PeerJ 2017 8;5:e4133. Epub 2017 Dec 8.
Departamento de Microbiología Molecular, Universidad Nacional Autónoma de México, Instituto de Biotecnología, Cuernavaca, Morelos, México.
Background: In spite of the emergence of RNA sequencing (RNA-seq), microarrays remain in widespread use for gene expression analysis in the clinic. There are over 767,000 RNA microarrays from human samples in public repositories, which are an invaluable resource for biomedical research and personalized medicine. The absolute gene expression analysis allows the transcriptome profiling of all expressed genes under a specific biological condition without the need of a reference sample. However, the background fluorescence represents a challenge to determine the absolute gene expression in microarrays.

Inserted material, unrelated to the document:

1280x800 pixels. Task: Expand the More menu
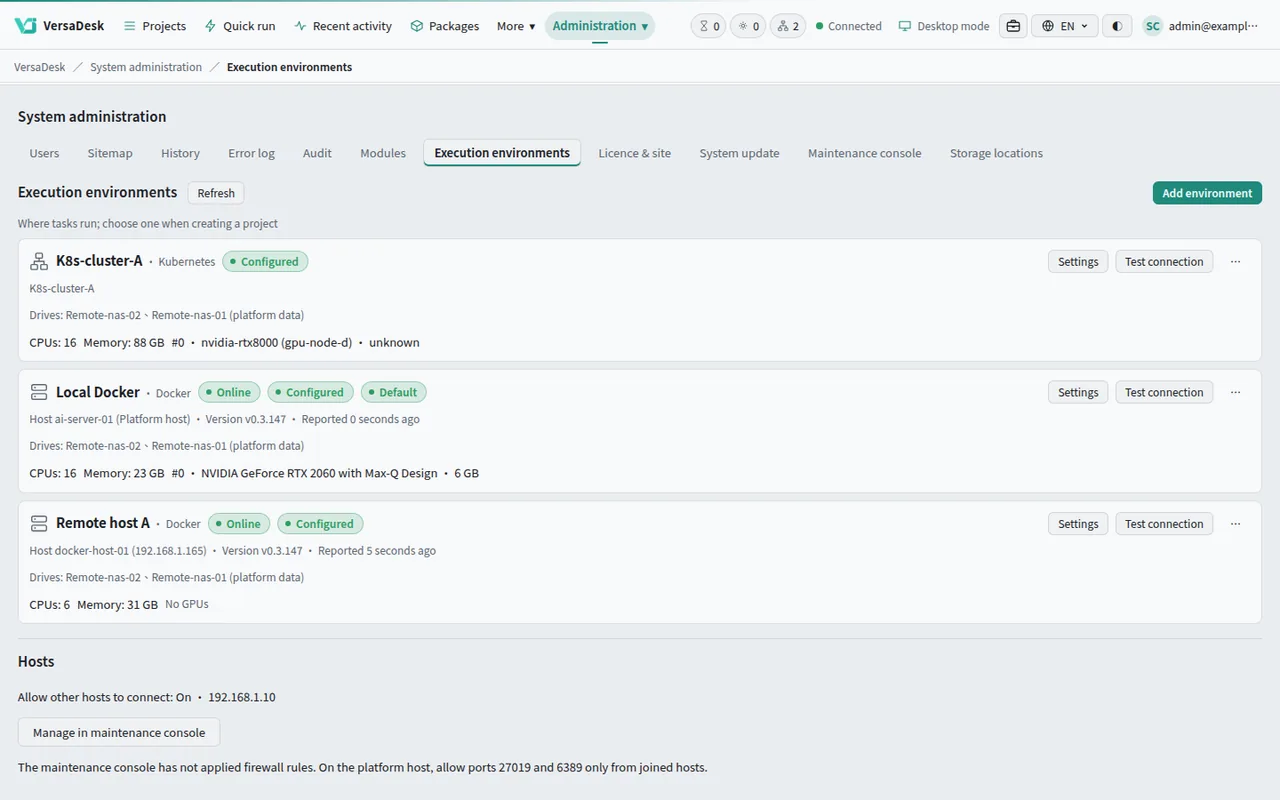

Given that the Y chromosome is absent in female subjects, we used it as a new approach for absolute gene expression analysis in which the fluorescence of the Y chromosome genes of female subjects was used as the background fluorescence for all the probes in the microarray. This fluorescence was used to establish an absolute gene expression threshold, allowing the differentiation between expressed and non-expressed genes in microarrays.
Methods: We extracted the RNA from 16 children leukocyte samples (nine males and seven females, ages 6-10 years). An Affymetrix Gene Chip Human Gene 1.0 ST Array was carried out for each sample and the fluorescence of 124 genes of the Y chromosome was used to calculate the absolute gene expression threshold. After that, several expressed and non-expressed genes according to our absolute gene expression threshold were compared against the expression obtained using real-time quantitative polymerase chain reaction (RT-qPCR).

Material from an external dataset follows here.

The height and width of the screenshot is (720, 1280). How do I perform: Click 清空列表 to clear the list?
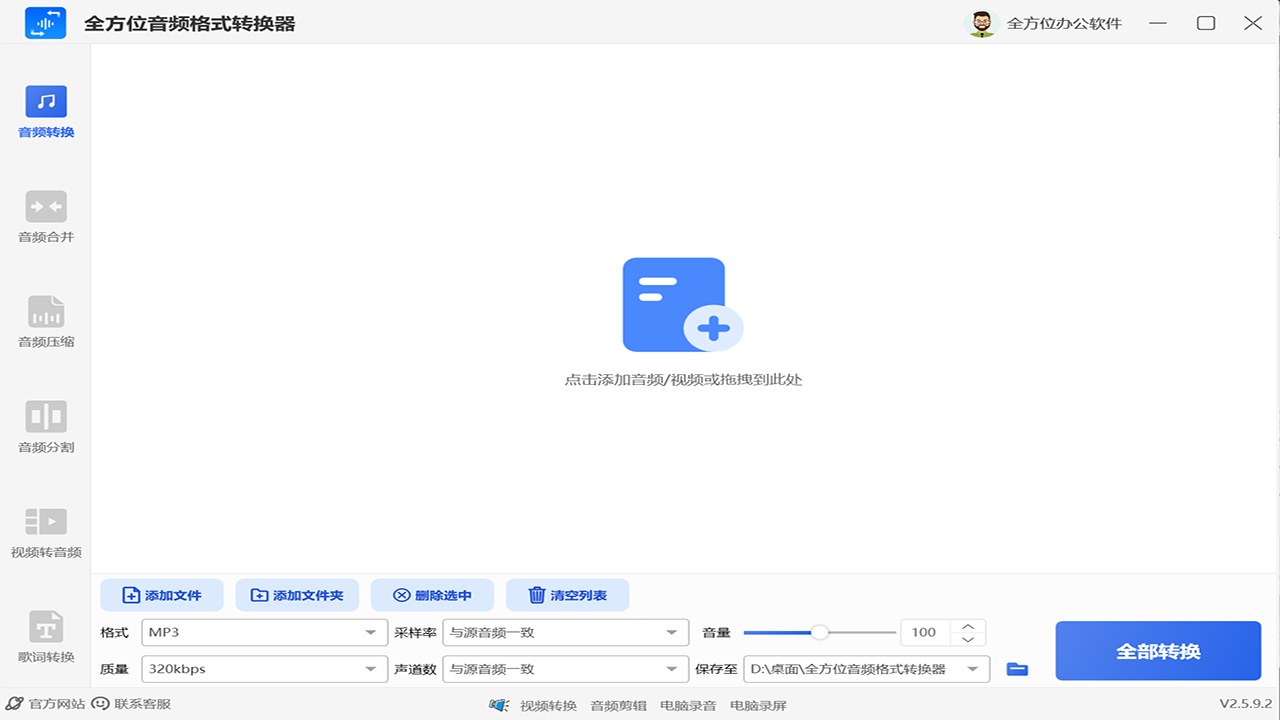pos(568,595)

Results: From the 124 genes of the Y chromosome, three genes (DDX3Y, TXLNG2P and EIF1AY) that displayed significant differences between sexes were used to calculate the absolute gene expression threshold. Using this threshold, we selected 13 expressed and non-expressed genes and confirmed their expression level by RT-qPCR. Then, we selected the top 5% most expressed genes and found that several KEGG pathways were significantly enriched. Interestingly, these pathways were related to the typical functions of leukocytes cells, such as antigen processing and presentation and natural killer cell mediated cytotoxicity. We also applied this method to obtain the absolute gene expression threshold in already published microarray data of liver cells, where the top 5% expressed genes showed an enrichment of typical KEGG pathways for liver cells. Our results suggest that the three selected genes of the Y chromosome can be used to calculate an absolute gene expression threshold, allowing a transcriptome profiling of microarray data without the need of an additional reference experiment.
Discussion: Our approach based on the establishment of a threshold for absolute gene expression analysis will allow a new way to analyze thousands of microarrays from public databases. This allows the study of different human diseases without the need of having additional samples for relative expression experiments.